Over a decade later and the ad industry is at another inflection point, caught between a structural reset and an economic reckoning. It’s a curveball that won’t necessarily cause every ads business to backslide. It will, however, mean ad execs need to have a more informed plan to chart a course through all the challenges to get to the opportunities successfully. That’s especially true for execs in retail media and CTV — two of the fastest growing areas of ad spending up to this point in the slowdown.
As Kate Scott-Dawkins, global director of business intelligence at GroupM, explained: “We expect retail media to grow faster on average than both digital ad spending as well as overall ad market, while CTV continues to grow double digits on the back of new players and as a result of people continuing to shift their mode of viewing from linear TV to ewing services.”

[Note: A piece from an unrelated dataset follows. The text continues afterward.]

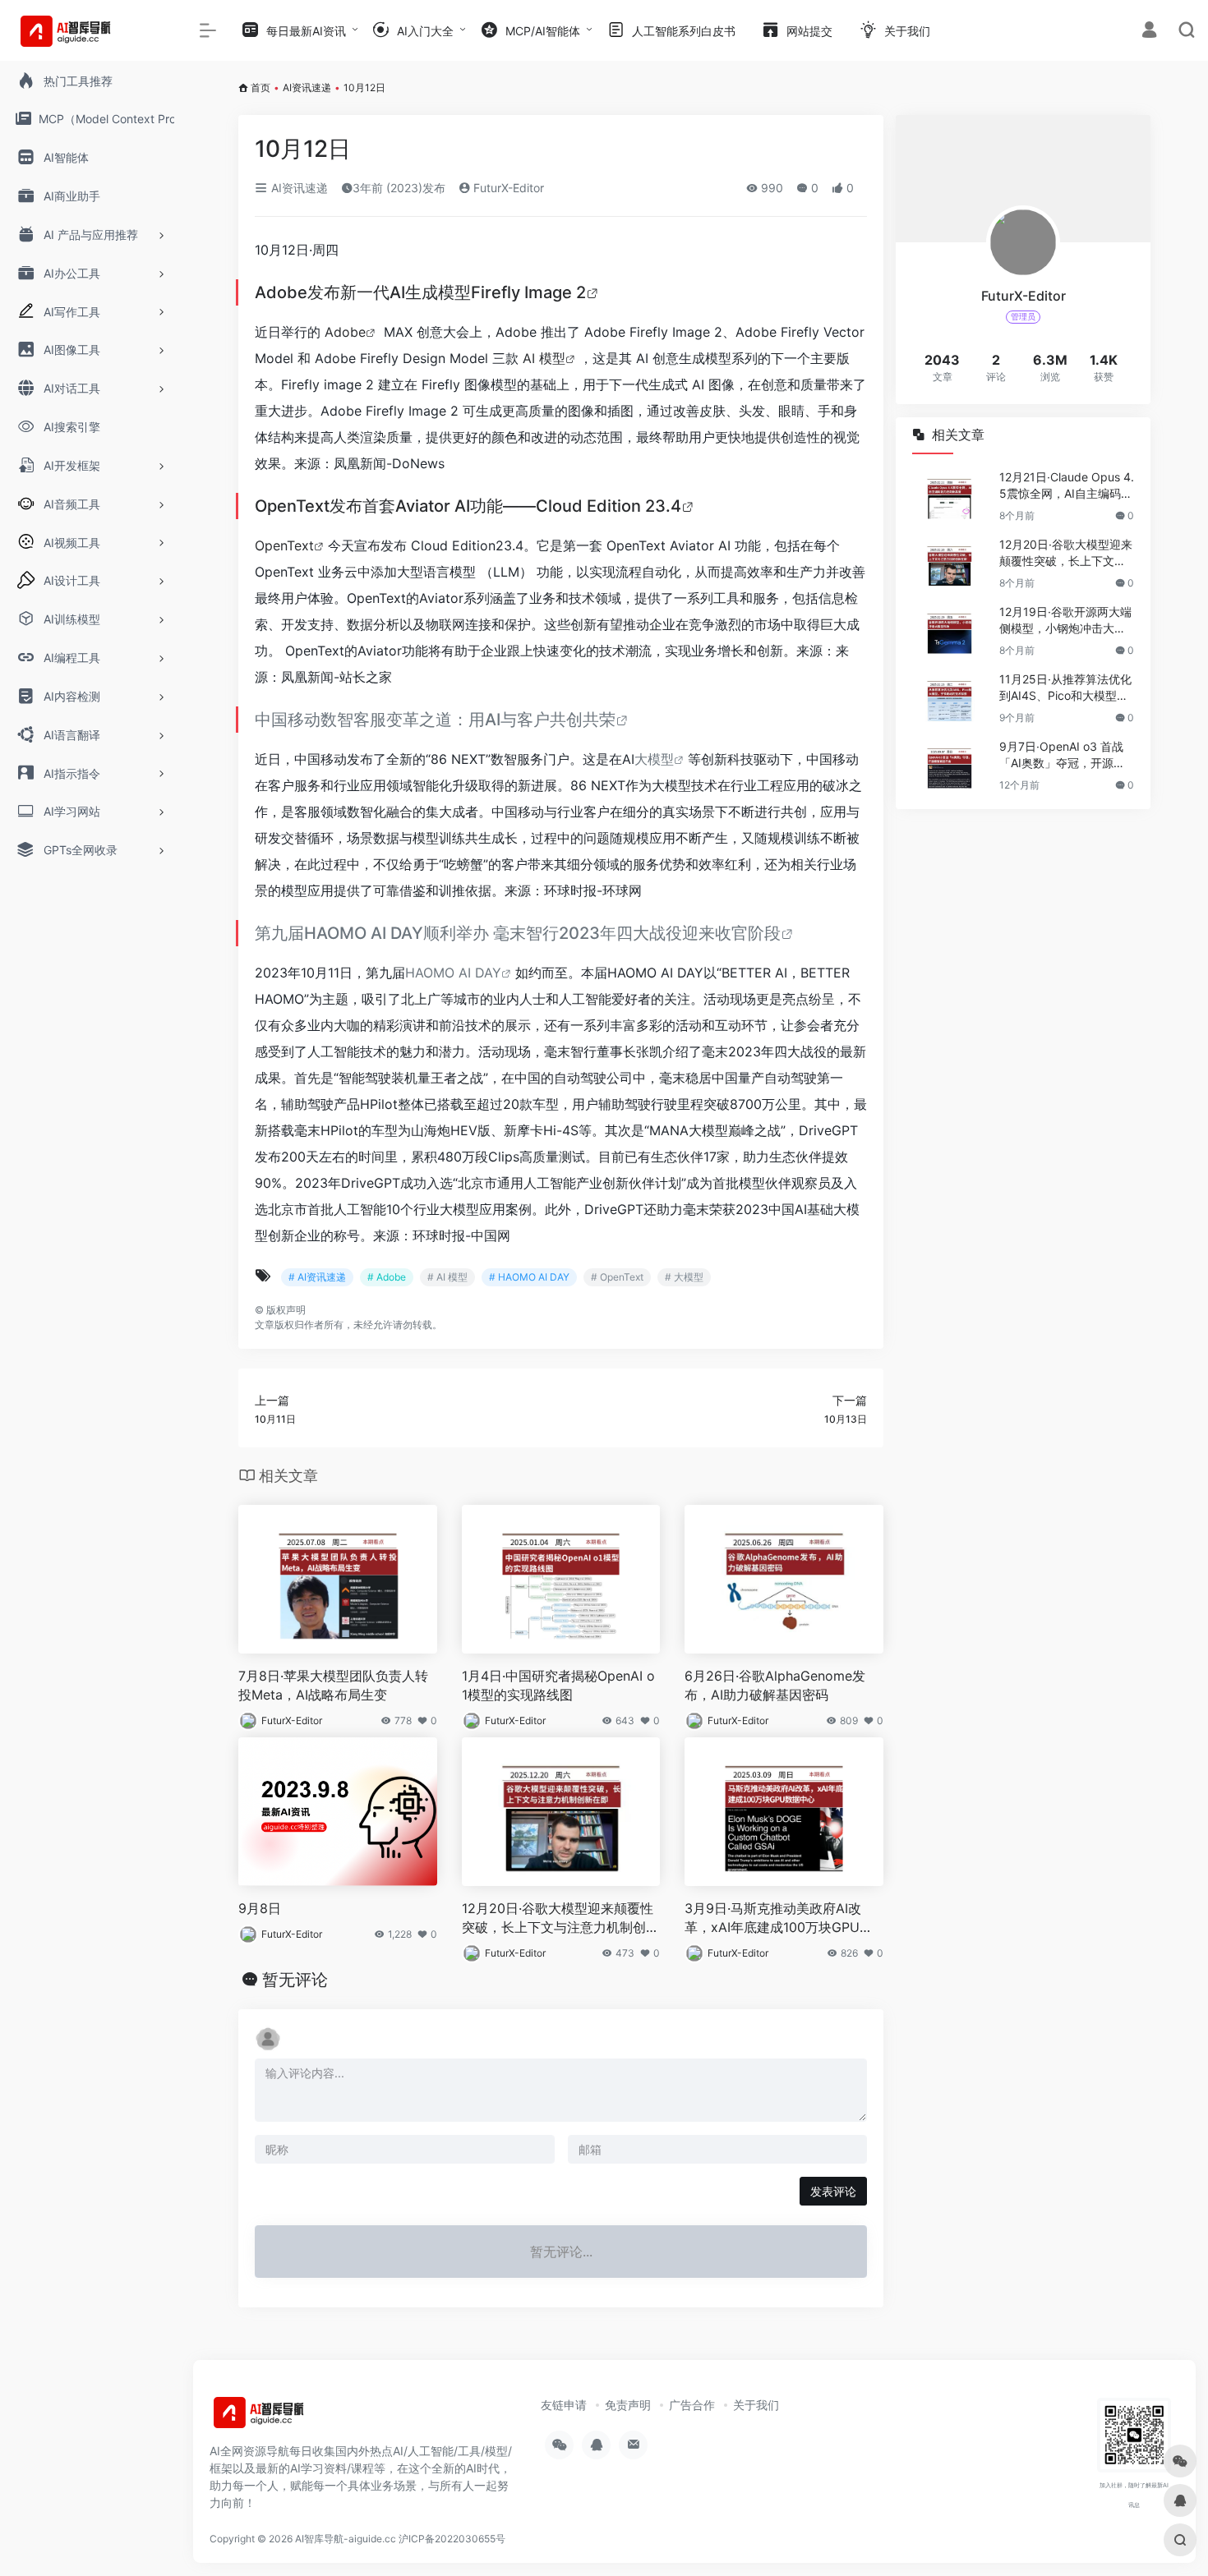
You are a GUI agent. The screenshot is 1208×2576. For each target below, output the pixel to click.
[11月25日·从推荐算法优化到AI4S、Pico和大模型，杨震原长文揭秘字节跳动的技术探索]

By now, it’s clear the e-commerce sales boom is slowing down. The pandemic boost that accelerated the shift to online shopping by five years, according to some estimates, is fading. The hot take doing the rounds is this means bad news for retail media, which has grown exponentially in the slipstream of those sales. The logic here is simple enough: more online sales means more inventory for retail ads. True as this is, it won’t mean a net loss for retail media — quite the opposite, in fact. Keep in mind that all the money that’s come into the space on the back of the e-commerce boom has funded infrastructure, talent and technology that wouldn’t have otherwise been possible.
The risk for retail media is whether retailers can really deliver on its promise. For starters. Inventory on retailer sites and apps is limited. Not everyone will want to increase the ad load on their media like Amazon has done and subsequently turned ads into a tax for companies looking to sell from its marketplace.